What better milieu in which to make talkies? You watch Tracy, who has pride of place in the subgenre and at the Film Forum, execute a patch of scripted dialogue, and it's like watching a spider web-spin in fast-motion. How did audiences keep up? They did, that's all, and therein lurks the real wonderment to be had before the spectacle of Hollywood product like The Front Page (1931), Blessed Event (1932) or The Power of the Press (1943)—these were mass-produced narrative entertainments comprised almost entirely of dialogue, cataracts of human discourse, stories told densely with tongues and lungs. Today, an exchange of dialogue that surpasses one lone minute and features more than four swapped lines is an aberration—a taxing irritant amid the swooshing tides of digital noise and body-fluid pratfall and silent brooding. Back in the day, dialogue would stretch our for four, eight, even 12 minutes at a stretch, the movie's actors yammering away like pet-shop macaws and fleshing out their characters by way of what is said, what isn't said, how fast they talk, how comfortable they feel speaking in their particular situation, how they react at length with their co-characters, all of it arising from the texture of the scene organically, without "emphasis" and visual cues. (Long, mute closeups were unheard of—unless you were Garbo or Dietrich.) Movies then did not strive to keep half of your brain dozy and numb, and so audiences of all ages brought an attention and acumen to moviewatching that verged on the capacities that we all bring—or should bring—to bear on conversations with real, live people.

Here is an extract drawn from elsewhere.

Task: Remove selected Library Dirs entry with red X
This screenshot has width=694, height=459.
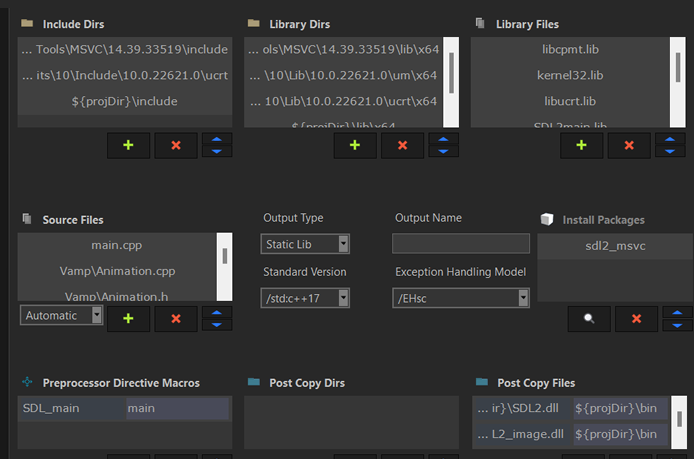Action: pos(402,145)
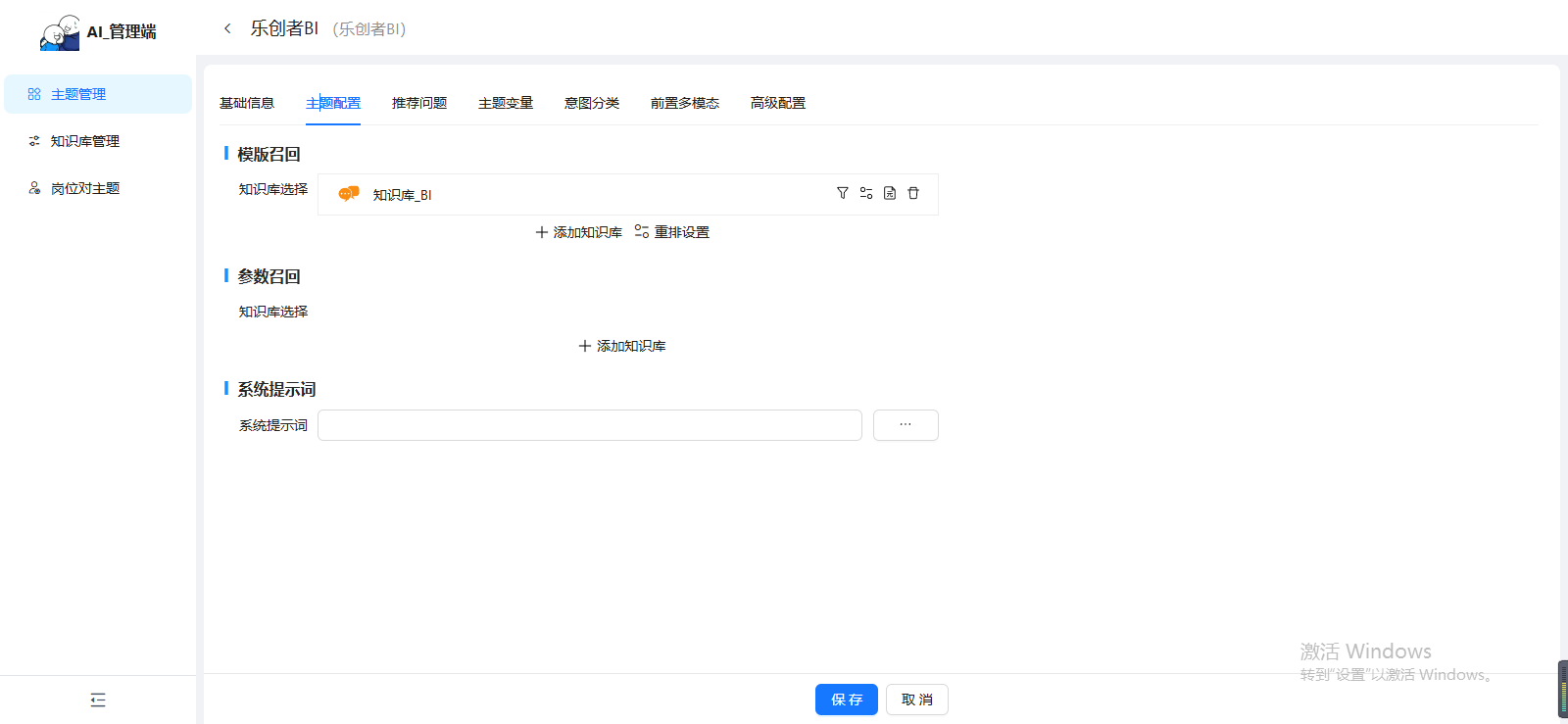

There was the electric sense in the '30s films of talking itself being an outrageous novelty, to be indulged in like whiskey by teenagers—and Tracy, always on the balls of his feet, was the form's Christiano Ronaldo, feted in the retro with no less than ten starring vehicles. (His one Oscar nomination was an autumnal supporting perf as an ex-president in 1964's The Best Man, included but only marginally a "newspaper picture.") Tracy was a slight, rubber-faced squirt of a man, but his mouth was the size of the great outdoors, and his inimitable way with streaming banter favored such raw velocity over nuance that there's almost something Ramones-ish about him, an amused, deliberately plebeian dedication to youthful chaos. Except Tracy wasn't young—just a few years older than the century, he had the manic drive of a self-destructive alcoholic. In fact, his brief stardom in the '30s stalled irrevocably once, during the making of Viva Villa! in 1934, he drunkenly peed off his Mexican hotel balcony onto the heads of military cadets. Few Hollywood scandal stories match their subject's persona so beautifully, and while director Howard Hawks saw nothing particularly amiss with this episode, apparently, mogul Louis Mayer had Tracy kicked off the film anyway, and downward the chatterbox dynamo's career stock slumped.
The newspaper picture in general requires throats like Tracy's because it is uniquely contingent on language and information, even as far along as Alan J. All the President's Men (1976), which is really no more than a series of (riveting) Q & As. With all this gab flowing (and it flows perhaps most colorfully in 1956's Sweet Smell of Success, a blackened septic tank of oral intercourse), the Film Forum camp meter will be on high alert. But I can't help suspecting that ticket-buyers under, say, 30 will be chuckling out of breathless shock, unprepared as they may be for the deluge.